§ TESTO DI RIFERIMENTO
Eccoci dunque alle prese con l’ennesima patata bollente: ha senso affidare – e se sì, in che forma e misura? – lo sviluppo di vaccini ad aziende private? Quali sono i vantaggi e quali gli svantaggi? Ovviamente quasi tutti i riferimenti sono ai vaccini contro Covid-19, ma il senso del discorso è decisamente più ampio.
Altre due premesse, prima di partire. La prima è che, come al solito, proveremo a stare lontani da approcci ideologici e risposte semplici. La seconda è che non parleremo qui dell’efficacia dei vaccini, lo abbiamo già fatto altrove.
VELOCITÀ DI REAZIONE
Uno degli aspetti che più ha colpito è l’incredibile velocità con cui sono stati sviluppati i primi vaccini. In situazioni normali lo sviluppo di un vaccino richiede molto tempo: può andare dai due ai cinque anni e, per arrivare allo sviluppo completo del prodotto, possono passarne anche dieci. Nel caso dell’infezione da SARS-CoV-2 invece sono trascorsi solo pochi mesi dall’insorgere dei primi focolai in Cina alla somministrazione dei primi vaccini. E oggi, nel marzo 2022, a poco più di due anni dall’inizio della pandemia, sono state consegnate nel mondo 11,1 miliardi di dosi.
Un tempo di reazione strabiliante soprattutto considerando che, all’emergere dei primi casi, del nuovo virus non sapevamo praticamente niente. L’urgenza di creare un vaccino ha portato a comprimere i programmi e abbreviare la tempistica standard combinando le fasi della sperimentazione clinica nell’arco di mesi.
La domanda da porci in questo contesto è: affidare lo sviluppo dei vaccini ad aziende private ha reso questo processo più veloce? In realtà, i fatti non sembrano confermare questa ipotesi. I primi tre vaccini approvati al mondo, sebbene per usi limitati o emergenziali, sono stati i cinesi CanSino (giugno 2020) e SinoPharm (luglio 2020) e il russo Sputnik V (agosto 2020): il primo è realizzato da un’azienda privata a partecipazione statale, il secondo da un’impresa statale e il terzo da un’organizzazione governativa.
Perché anche il mondo occidentale producesse un vaccino in grado di arrivare all’approvazione, dobbiamo attendere il 2 dicembre 2020, quando l’Agenzia di regolamentazione dei medicinali e dei prodotti sanitari (MHRA) del Regno Unito ha approvato l’uso temporaneo per il vaccino Comirnaty, frutto di una partnership fra due aziende private, la statunitense Pfizer e la tedesca BioNTech.

§ DATI FORNITI

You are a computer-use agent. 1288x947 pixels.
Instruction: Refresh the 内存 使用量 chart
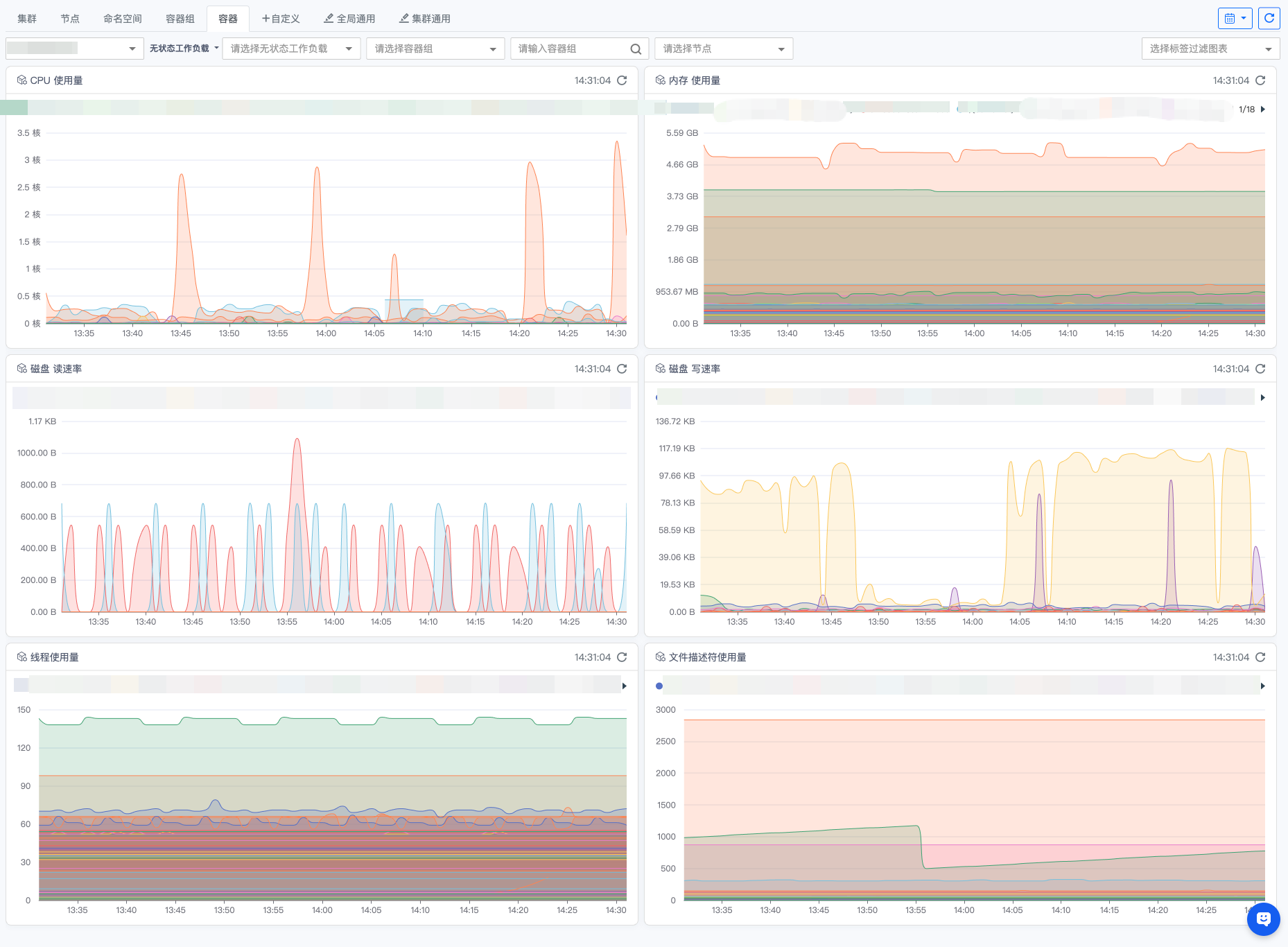click(1260, 80)
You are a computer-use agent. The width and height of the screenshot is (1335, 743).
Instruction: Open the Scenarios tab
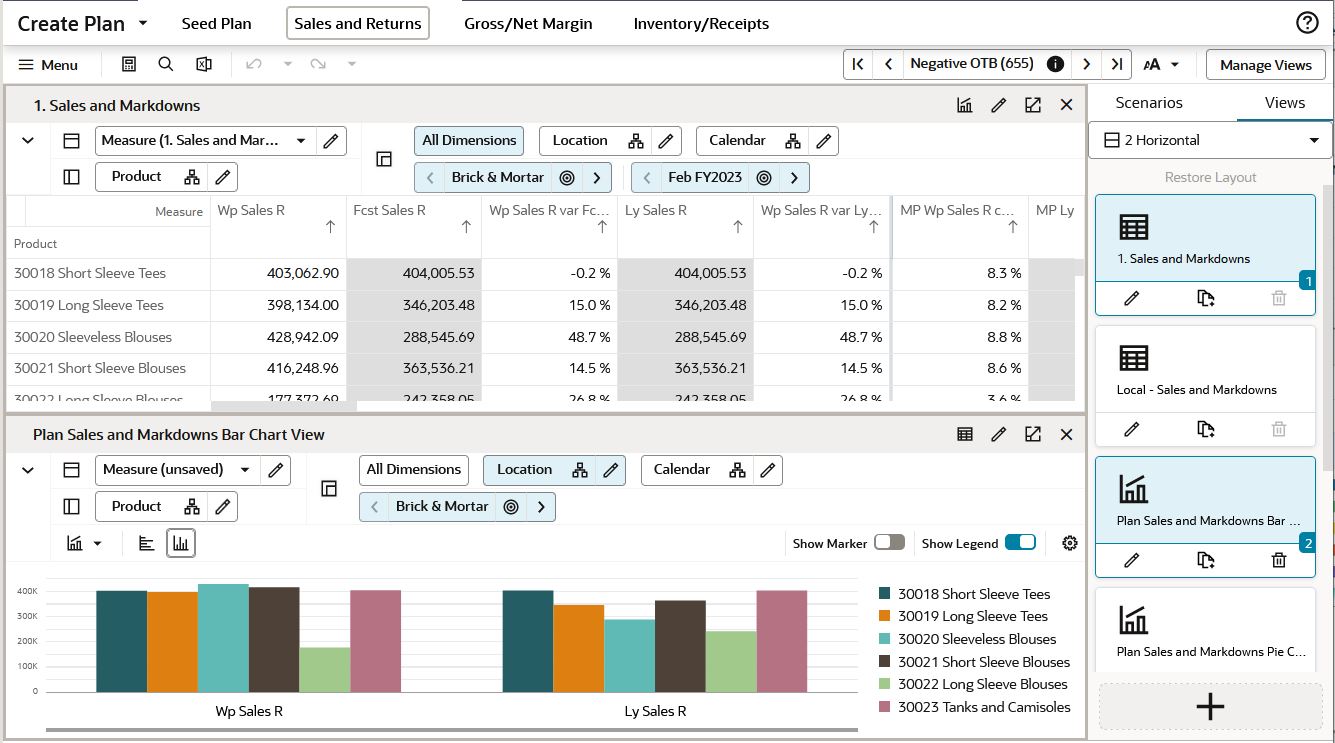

§ CONSEGNA
Per favore, riscrivi come elenco puntato il paragrafo del testo sui vaccini che inizia con «La domanda da porci», conservandone i fatti principali.

§ RISPOSTA
- Domanda: affidare lo sviluppo dei vaccini ad aziende private ha reso il processo più veloce?
- I fatti non sembrano confermare questa ipotesi.
- I primi tre vaccini approvati al mondo, anche se per usi limitati o emergenziali, sono stati:
  - CanSino (Cina, giugno 2020), di un'azienda privata a partecipazione statale;
  - SinoPharm (Cina, luglio 2020), di un'impresa statale;
  - Sputnik V (Russia, agosto 2020), di un'organizzazione governativa.